Problem to solve — Can you reproduce, word for word, the part of the data that opens with the line containing "This screenshot has" and closes with the line containing "coord(397,299)", both of those lines included?

Data shown —
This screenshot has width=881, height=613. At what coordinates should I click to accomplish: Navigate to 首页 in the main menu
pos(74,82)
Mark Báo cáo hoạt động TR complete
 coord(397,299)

--

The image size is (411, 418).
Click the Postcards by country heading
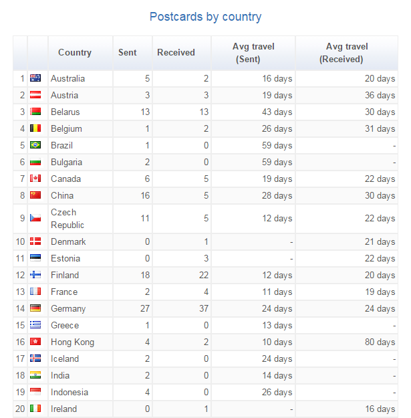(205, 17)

The answer —
This screenshot has width=881, height=613. At what coordinates should I click to accomplish: Navigate to 首页 in the main menu
pos(74,82)
Mark Báo cáo hoạt động TR complete
 coord(397,299)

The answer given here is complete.